What is required: Turn the lines of the records below into a JSON list of strings, one string per line, with blank lines left out. Begin at the line that contains "You are a computer-use" and stop after the line that contains "Instruction: Open Manage Connectors page", keeping both of those lines.

Recorded data:
□ □ □ □ □ □ □
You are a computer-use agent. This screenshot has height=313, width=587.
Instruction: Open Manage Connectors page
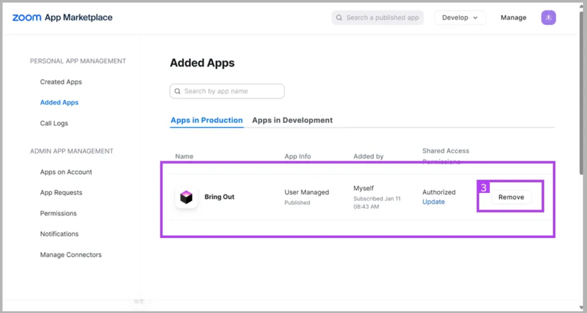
□ □ □ □ □ □ □
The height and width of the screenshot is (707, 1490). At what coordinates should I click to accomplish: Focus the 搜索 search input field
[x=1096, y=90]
□ □ □ □ □ □ □
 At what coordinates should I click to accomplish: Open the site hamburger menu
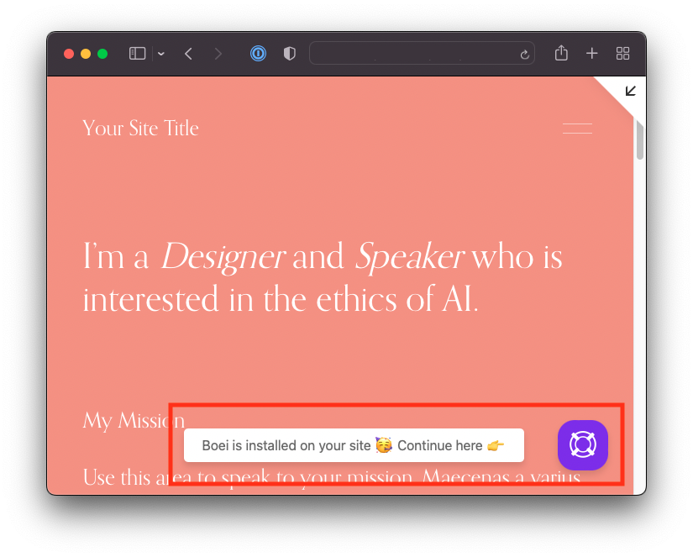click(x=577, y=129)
□ □ □ □ □ □ □
Answer below:
[
  "You are a computer-use agent. This screenshot has height=313, width=587.",
  "Instruction: Open Manage Connectors page"
]